If it hadn’t been Edward’s final walk before he left, she would not be in Elinor’s bedroom, hunting through her drawers. If he hadn’t said that he really had to leave that day, even though he didn’t want to and had no desire to be anywhere else, she wouldn’t need to look for evidence in this decidedly underhand way. And if Edward was being incomprehensible, Elinor was just as bad. She had been perfectly civil to him all week but nobody could claim that she had shown him any special warmth or attention. And he’d plainly wanted it, needed it. No normal, natural woman, Belle thought, almost indignantly, could have resisted wanting to reassure a man so evidently in need of comfort and confidence as Edward Ferrars.
But not Elinor, apparently. Elinor found it not just acceptable but seemingly quite easy to behave towards Edward as if he were no more than a welcome but mildly irritating brother. And when Belle had said, slightly reproving, to her, ‘I think he’s depressed, poor darling,’ Elinor had simply replied, ‘Then that makes two of them. A soulmate for Marianne,’ and turned the volume on the kitchen radio up louder.
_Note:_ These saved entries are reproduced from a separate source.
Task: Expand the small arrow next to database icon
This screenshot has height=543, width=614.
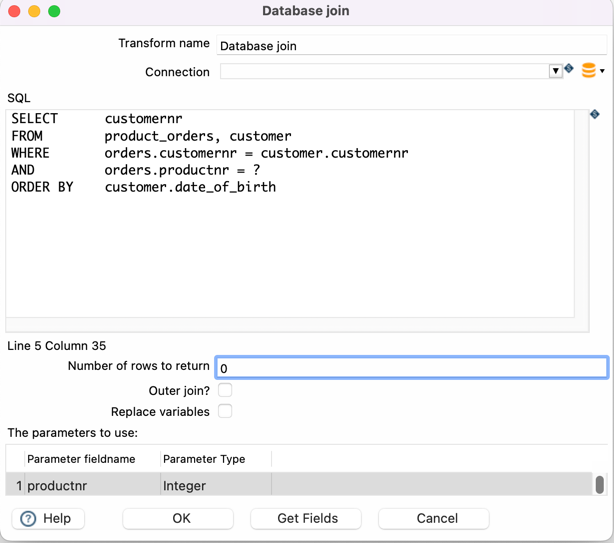Action: click(602, 72)
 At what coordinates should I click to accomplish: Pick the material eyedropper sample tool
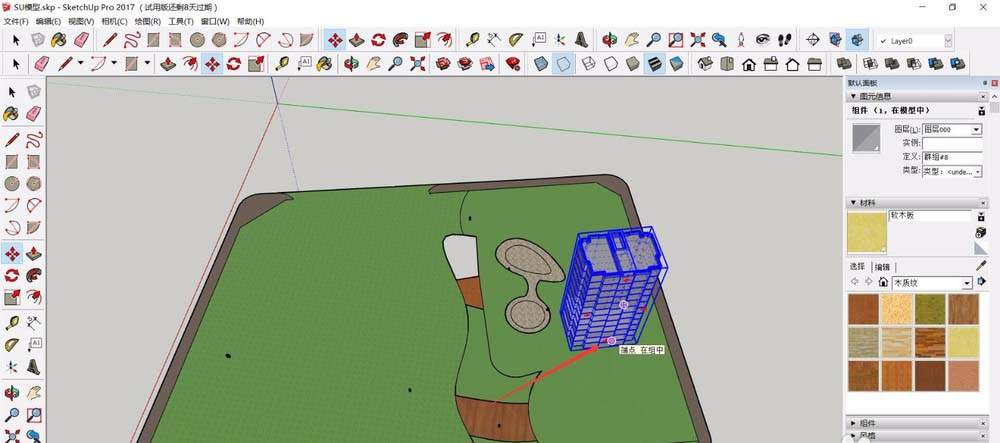982,265
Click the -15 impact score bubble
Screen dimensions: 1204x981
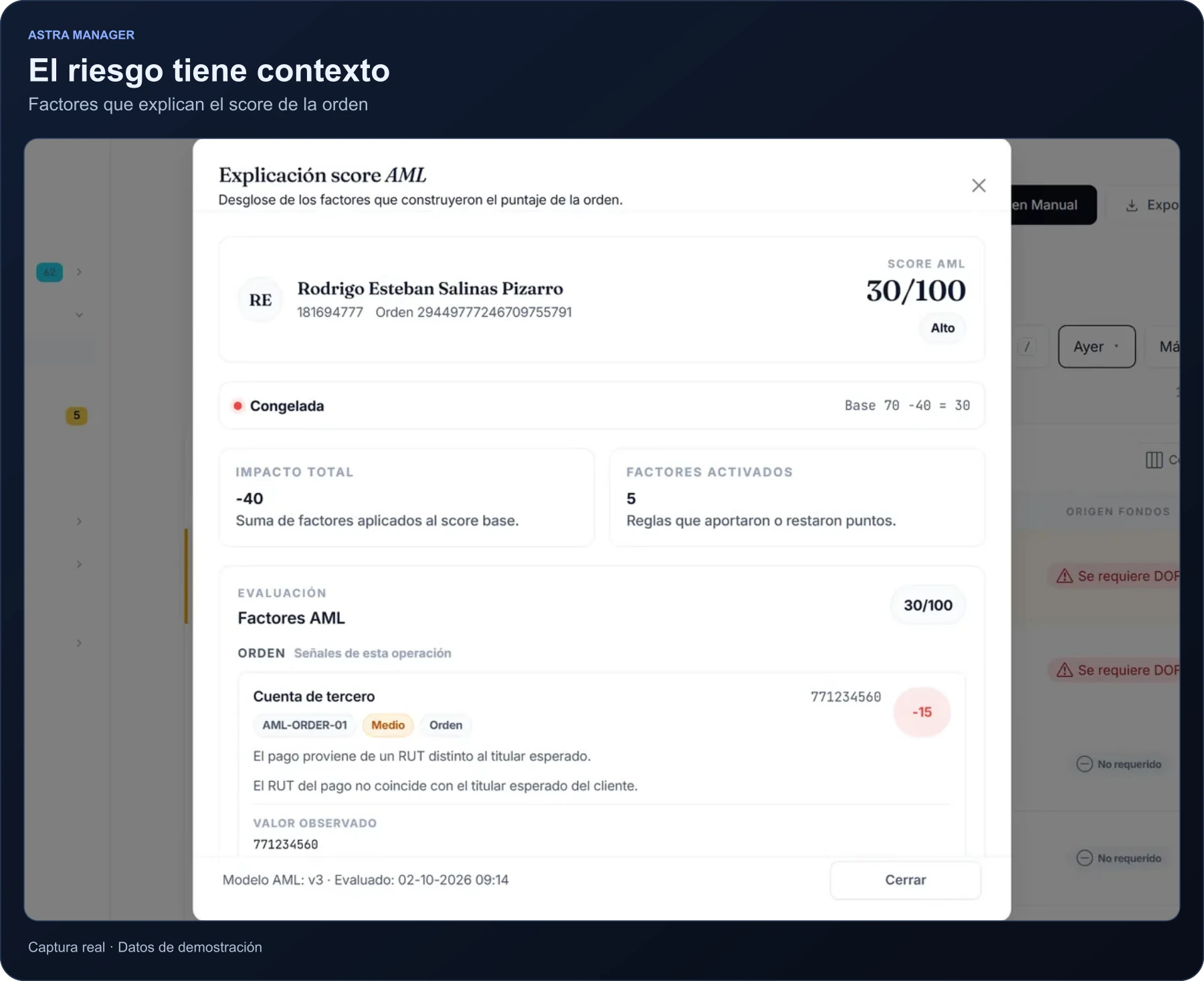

And when Belle had tried to relay to Elinor a very significant conversation she had had with Edward about his family’s ambitions being so very far from his own, and his despair at their ever coming round to his point of view, Elinor had waited politely till she had finished, and then said, ‘I know all that, Ma. I know what they want. I know what he wants. And I know that his mother is completely dominating.’